# Compiti ed esercizi
[A] Secondo l'articolo sui mercenari irpini, di quale comune è originario Antonio Cataldo?
[B] Trascrivi dall'articolo sui mercenari irpini il passo che va da «Antonio Cataldo, 33» fino a «messaggi in cirillico.» compreso.

Dall'Irpinia al Dombass a combattere per Putin

Un giovane di Chiusano agli arresti. Ma non sarebbe il solo mercenario irpino.

Sul fronte Russo – Ucraino anche altri giovani della provincia di Avellino. Sui social le loro foto in uniforme dietro bandiere russe e scritte in cirillico. La rete dei reclutatori. I rapporti tra Mosca e l'estrema destra italiana. E non solo...

 

 

di Luciano Trapanese

Dall'Irpinia al Donbass per combattere al fianco dei filo russi, nel nome di Putin, in una guerra brutale, che insanguina il cuore dell'Europa, e sulla quale è calato da tempo un silenzio colpevole.

Mercenari, per soldi o convinzioni politiche. Spesso legati a gruppi neo fascisti o vicini alla Lega di Salvini. In quella variegata galassia di estrema destra, che preferisce la Russia all'Ue. Mosca a Bruxelles.

Antonio Cataldo, 33 anni, ex militare dell'esercito, originario di Chiusano San Domenico, e un passato da mercenario anche in Libia, dove è stato fatto prigioniero, non è il solo. Dalla provincia di Avellino ce ne sarebbero almeno altri quattro. Qualche nome potrebbe essere finito nell'inchiesta ligure. Sui social si possono vedere le loro foto in uniforme, sullo sfondo il teatro di guerra e spesso la bandiera russa con messaggi in cirillico.

 

Lo squarcio aperto dall'indagine della dda genovese e dai carabinieri del Ros, su questa costellazione di combattenti italiani pro Putin, non sorprende. La loro presenza era stata più volte segnalata. In una puntata di alcuni anni fa, gli inviati del programma televisivo Le Iene, intervistarono sul fronte molti di loro. E c'era anche Cataldo (che per gli inquirenti avrebbe anche avuto un ruolo attivo nel reclutamento di altri mercenari).

In quell'intervista Cataldo sostenne – parlando dell'esperienza in Libia - di essere caduto insieme ai colleghi nella trappola di un finto poliziotto: vennero rapiti e venduti a uomini armati che a loro volta li consegnarono alle truppe del colonnello Gheddafi. Cataldo raccontò di una prigionia durissima, segnata da torture e sevizie. I tre (con lui c'erano anche Luca Boero, 42 anni, di Genova e Vittorio Carella, 42 anni, di Peschiera Borromeo, in provincia di Milano), vennero legati e bendati. «Brutto, brutto – raccontò Antonio - ci hanno messo in una stanza, poi ci hanno chiamati uno alla volta in un’altra camera. Ridendo, ci dicevano “no problem, no problem”. Mi hanno levato tutta la roba che avevo addosso, mi hanno tolto le scarpe, mi hanno legato, mi hanno bendato. Noi pensavamo che ci sparavano, che ci ammazzavano». Poi è tornato in Italia, prima di partire per il fronte ucraino.

# Materiale fornito
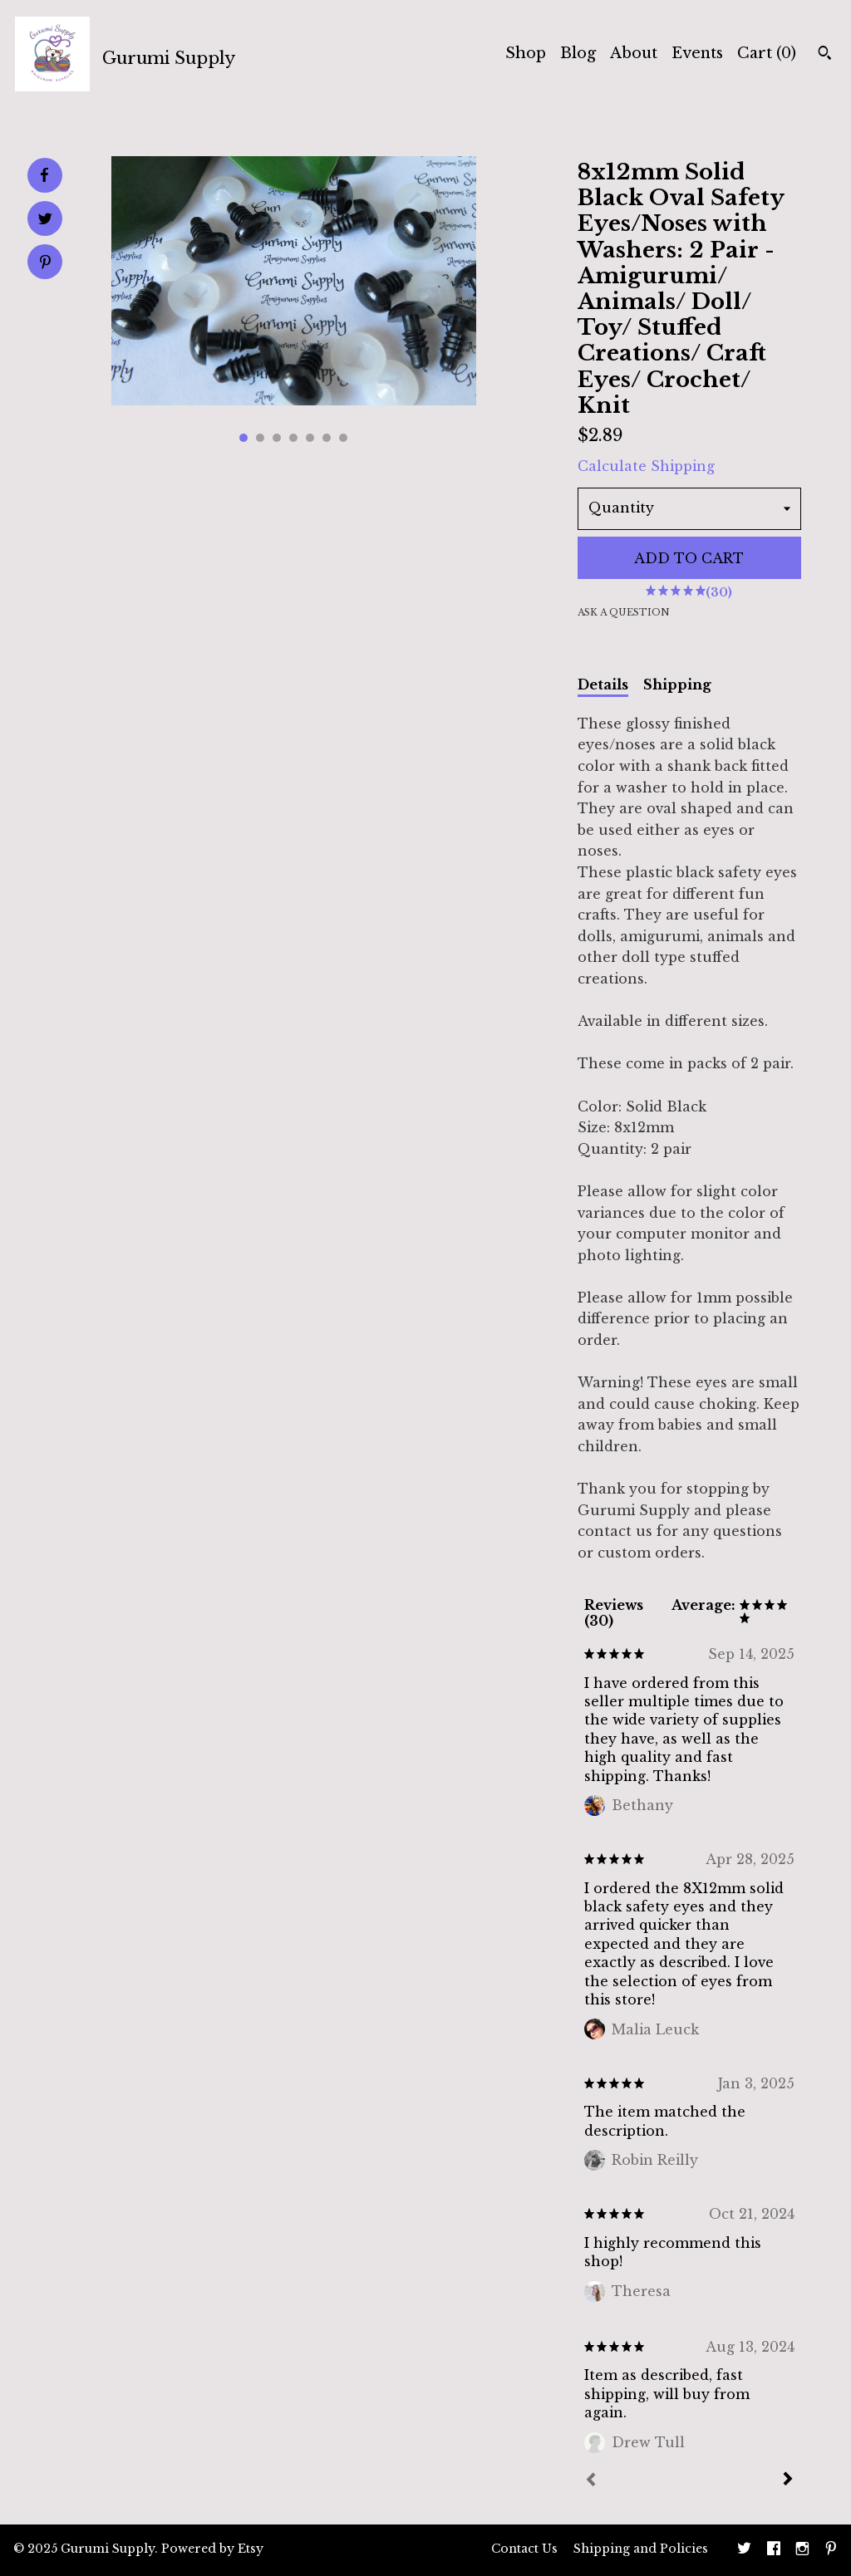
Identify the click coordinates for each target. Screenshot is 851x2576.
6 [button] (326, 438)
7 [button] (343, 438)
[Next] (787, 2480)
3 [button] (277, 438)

...

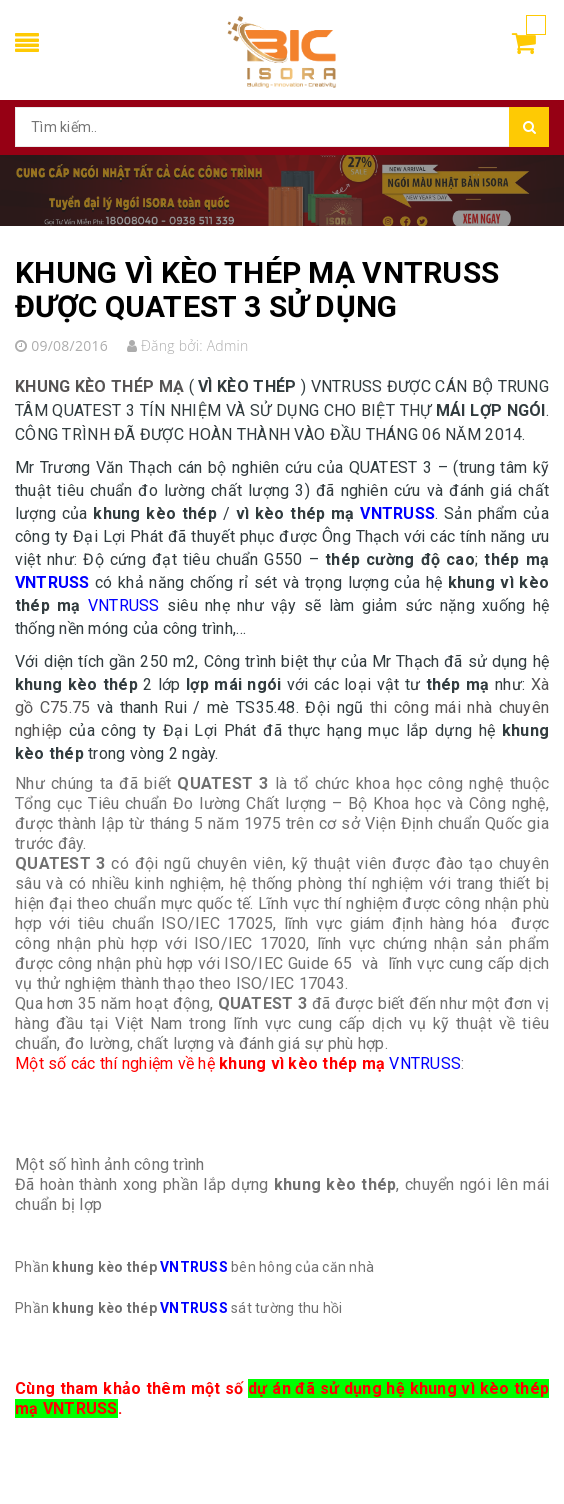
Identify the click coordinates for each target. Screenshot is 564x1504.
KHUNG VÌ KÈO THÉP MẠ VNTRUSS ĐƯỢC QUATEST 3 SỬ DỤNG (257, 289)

# Soluzioni complete
[A] Chiusano San Domenico.

[B]
Antonio Cataldo, 33 anni, ex militare dell'esercito, originario di Chiusano San Domenico, e un passato da mercenario anche in Libia, dove è stato fatto prigioniero, non è il solo. Dalla provincia di Avellino ce ne sarebbero almeno altri quattro. Qualche nome potrebbe essere finito nell'inchiesta ligure. Sui social si possono vedere le loro foto in uniforme, sullo sfondo il teatro di guerra e spesso la bandiera russa con messaggi in cirillico.